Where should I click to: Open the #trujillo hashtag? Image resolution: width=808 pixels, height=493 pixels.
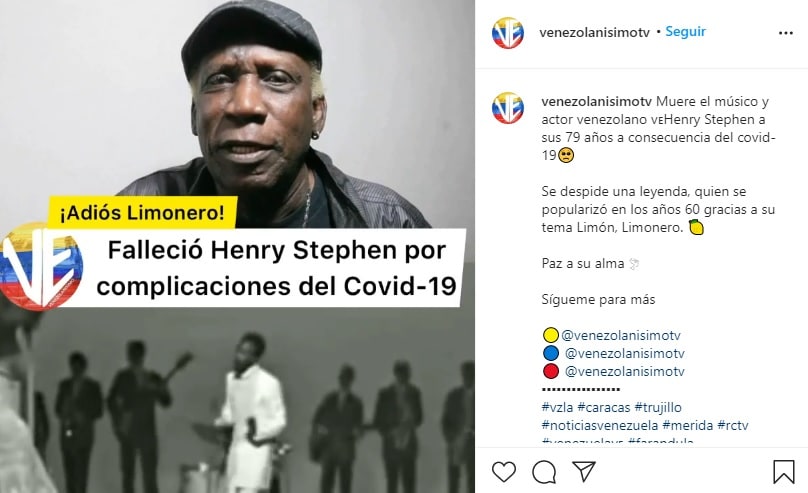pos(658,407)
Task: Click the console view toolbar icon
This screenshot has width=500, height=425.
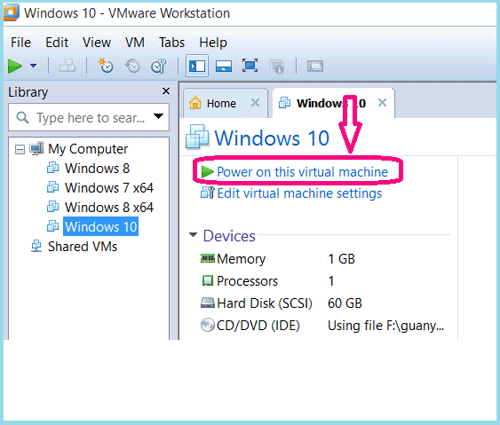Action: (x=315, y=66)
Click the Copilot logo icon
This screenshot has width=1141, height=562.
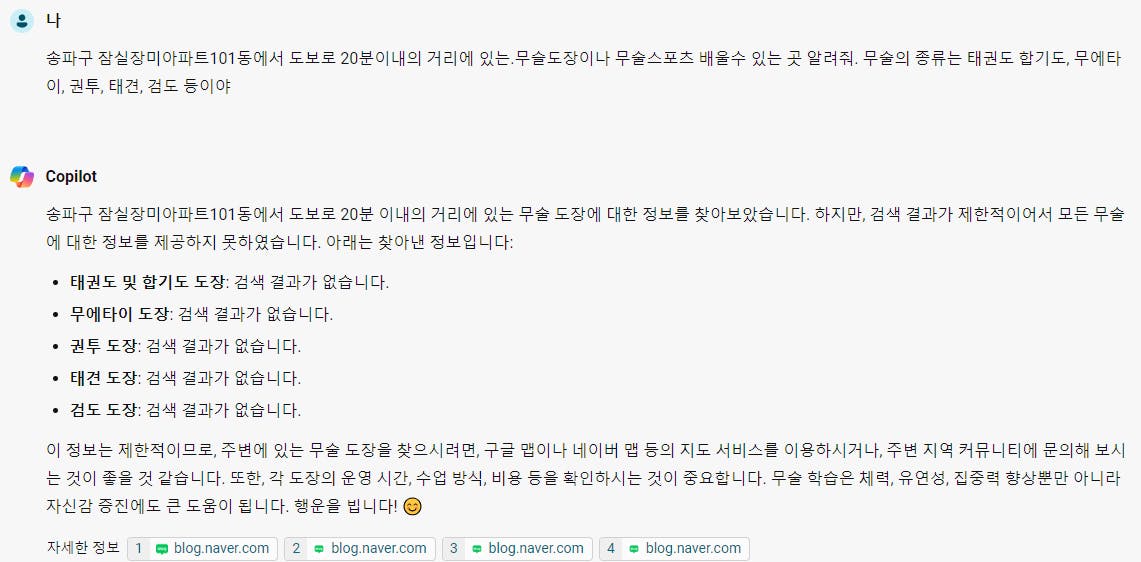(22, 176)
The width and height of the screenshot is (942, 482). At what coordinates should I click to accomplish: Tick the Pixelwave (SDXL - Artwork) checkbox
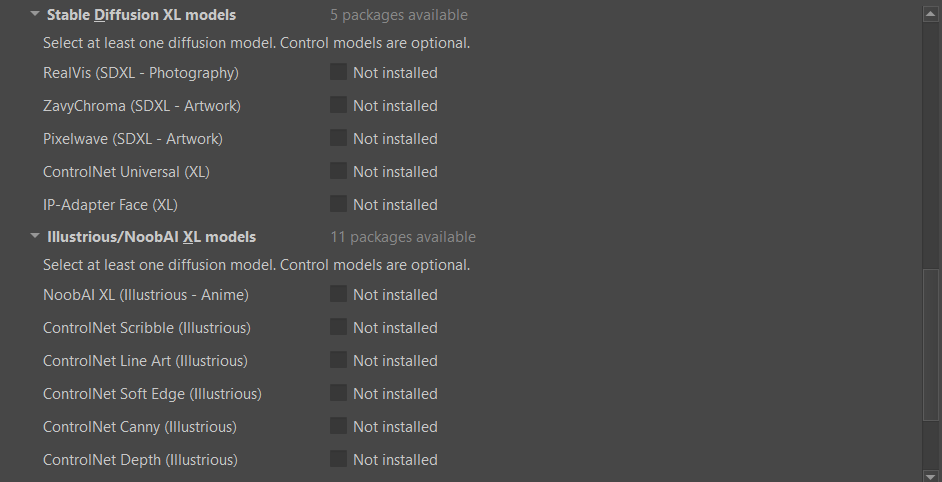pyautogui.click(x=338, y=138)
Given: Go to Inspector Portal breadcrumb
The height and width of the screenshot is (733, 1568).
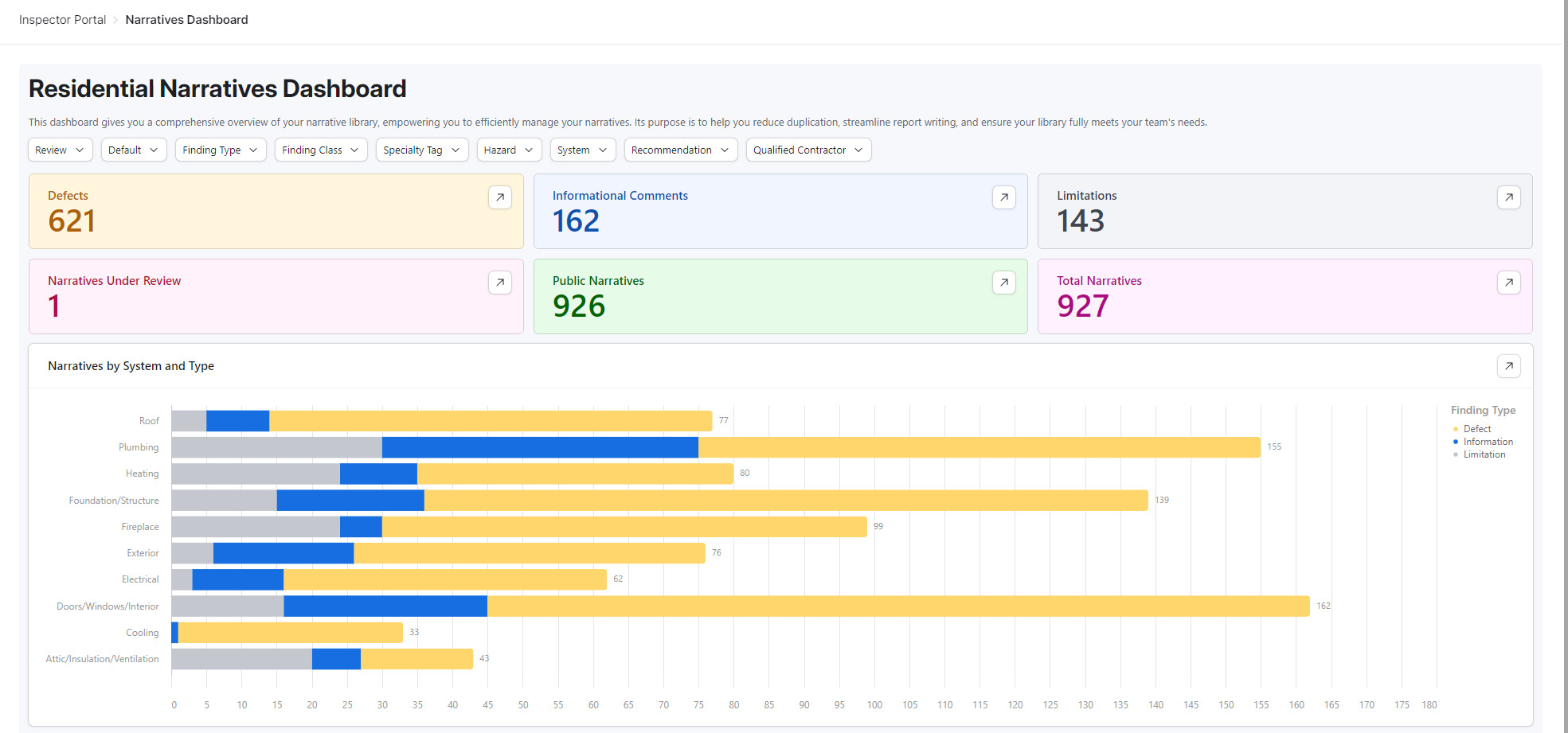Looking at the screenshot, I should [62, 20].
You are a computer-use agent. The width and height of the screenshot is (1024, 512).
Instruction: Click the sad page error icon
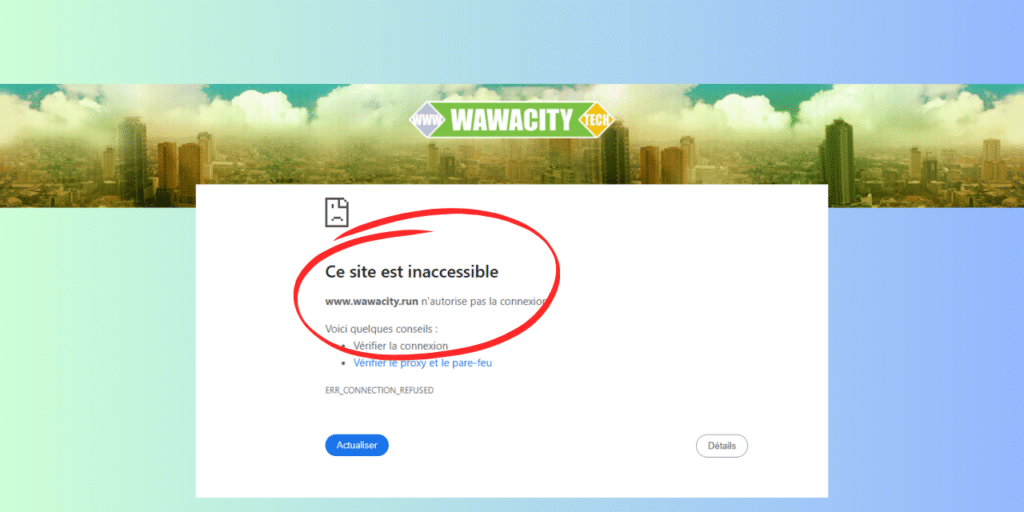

* * *

* Written instruction
Rewrite all of the material above, swapping every "icon" for "symbol" and keeping everything else the same. Leave out the pictures.

* Solved exercise
Where should I click to: Open the #trujillo hashtag? Image resolution: width=808 pixels, height=493 pixels.
pos(658,407)
Task: Click the console view toolbar symbol
This screenshot has width=500, height=425.
Action: (x=315, y=66)
Click the Copilot logo symbol
This screenshot has width=1141, height=562.
(22, 176)
The width and height of the screenshot is (942, 482). At what coordinates should I click to accomplish: Tick the Pixelwave (SDXL - Artwork) checkbox
pyautogui.click(x=338, y=138)
Given: Go to Inspector Portal breadcrumb
The height and width of the screenshot is (733, 1568).
Looking at the screenshot, I should [62, 20].
You are a computer-use agent. The width and height of the screenshot is (1024, 512).
Instruction: Click the sad page error symbol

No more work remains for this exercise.